Le Hezar Efsane n’était pas complet lorsqu’il atteignit le monde arabe ; il y manquait des nuits. Le volume fut donc augmenté dans le but d’atteindre le conte exact de 1001 nuits.
Ces ajouts eurent surtout lieu sous le califat Abbasside (de 750 à 1258), où apparaissent les personnages de Ja’far et du Calife Haroun Ar-Rachid (qui a réellement existé : il fut le cinquième de l’ère Abbasside) ; et sous l’ère Fatimide (909 à 1171) où l’on introduit beaucoup d’éléments empruntés au merveilleux et à la mythologie.
La forme stable et définitive des Mille et Une Nuits, le Alf laylah wa laylah, apparaît au XIIIème ou XVIème siècle, soit plus de 10 siècles après l’apparition des premiers contes !

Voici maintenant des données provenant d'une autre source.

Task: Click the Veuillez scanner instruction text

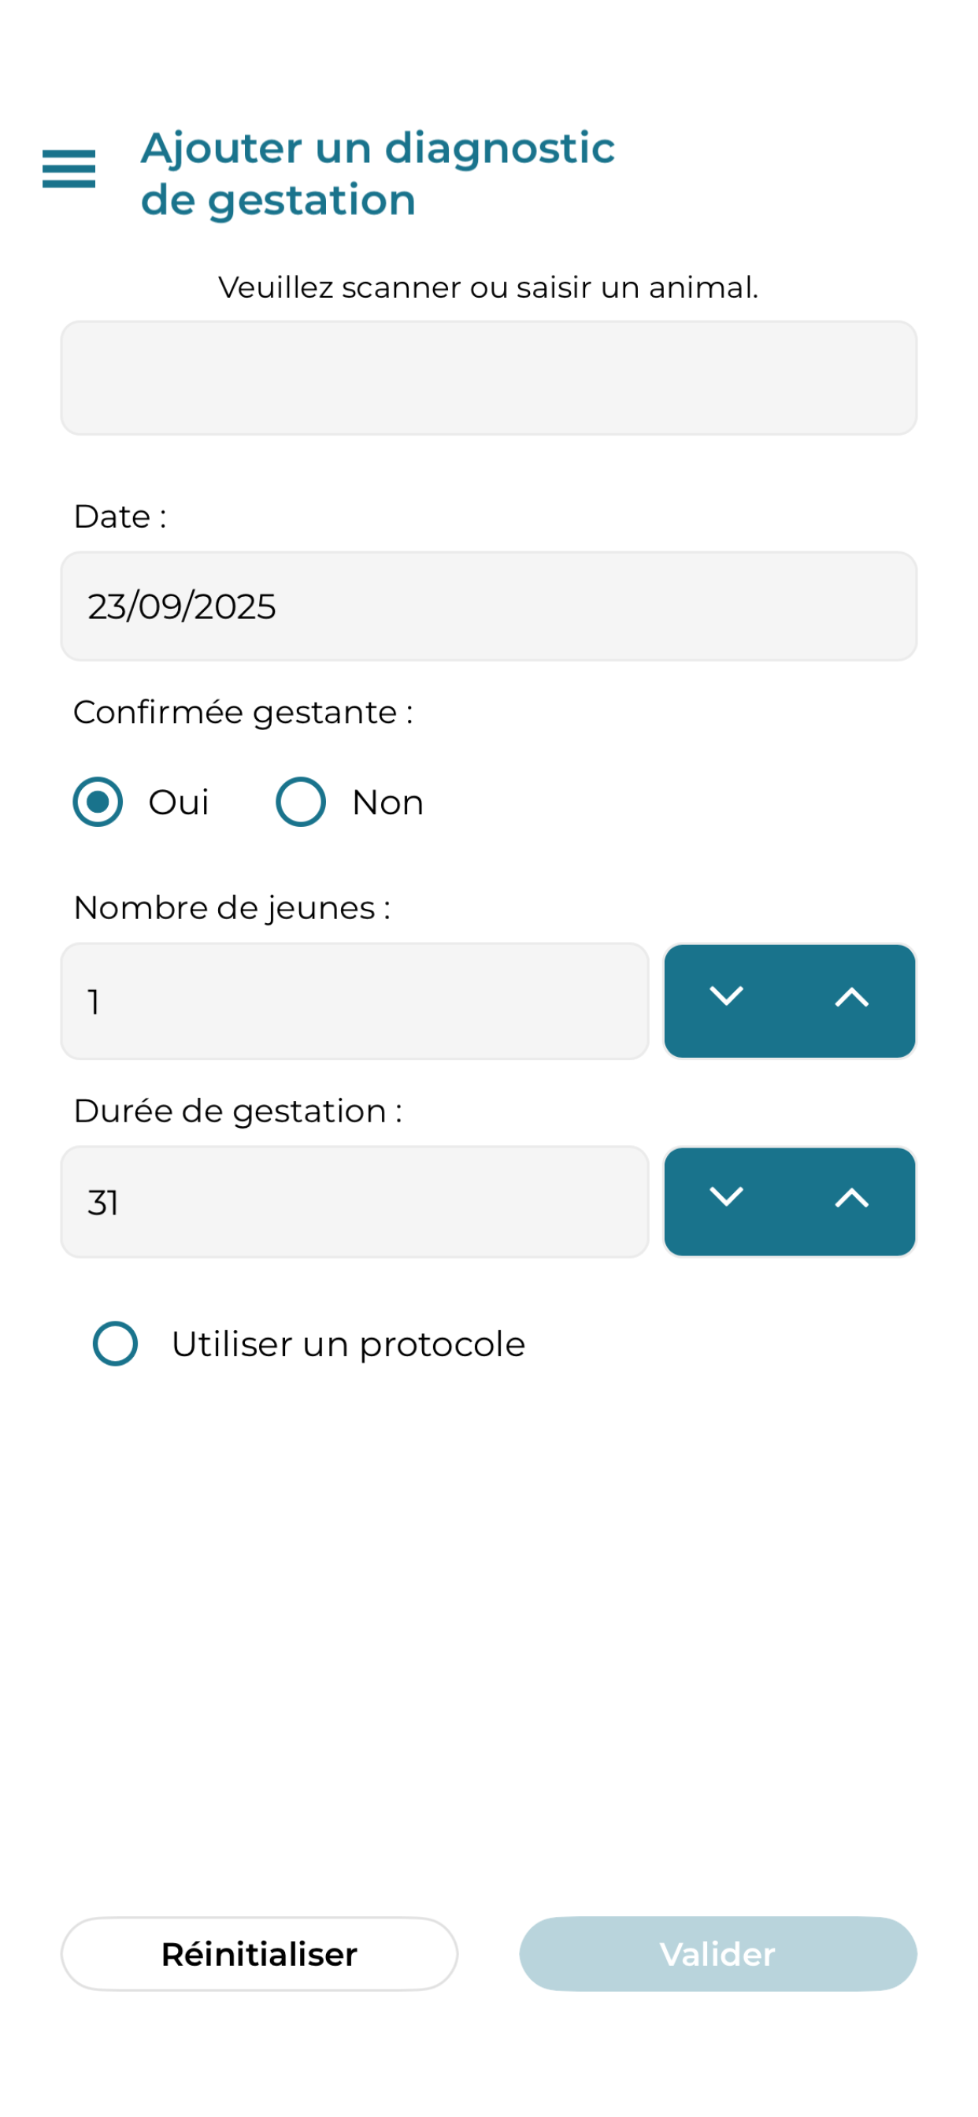Action: [489, 287]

L’histoire des Mille et une Nuits se poursuit avec la première traduction européenne du recueil en 1700, par le français Antoine Galland. Il adapta grandement le texte original aux mœurs de son siècle, en y omettant les éléments triviaux de l’œuvre initiale, et en y ajoutant la galanterie européenne.
Cependant, malgré ces adaptations, son œuvre fut la première où le monde oriental était dépeint aux lecteurs du point de vue des Arabes eux-mêmes, et non du point de vue d’étrangers (Croisés, marchands, pèlerins, moines…). Ce fut une des raisons de son succès.
On peut considérer que l’arrivée de ces contes en Europe fut l’élément déclencheur de la mode de l’Orientalisme, grâce à l’engouement et à la fascination qu’ils provoquèrent pour cette partie de monde jusqu’alors assez mystérieuse.
Enfin, les enfants aimant les histoires merveilleuses, Les Mille et Une Nuits furent rapidement adaptées à leur destination.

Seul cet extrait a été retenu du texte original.